* [Your goal]: Copy each of the entries below word for word, but leave out the pictures.

──────── Data to use ────────

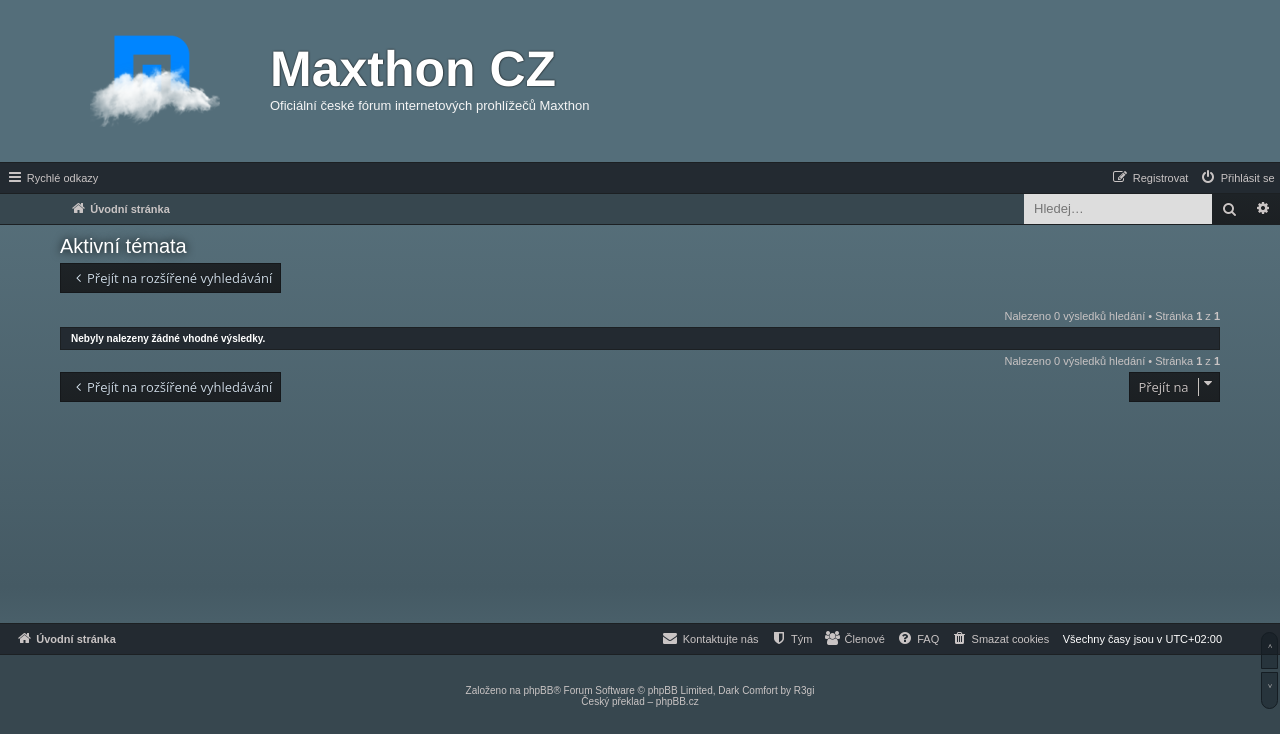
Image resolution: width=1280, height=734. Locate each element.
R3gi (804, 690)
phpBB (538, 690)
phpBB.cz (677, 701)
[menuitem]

────────

* [Worked solution]:
Image resolution: width=1280, height=734. Locate each element.
R3gi (804, 690)
phpBB (538, 690)
phpBB.cz (677, 701)
[menuitem]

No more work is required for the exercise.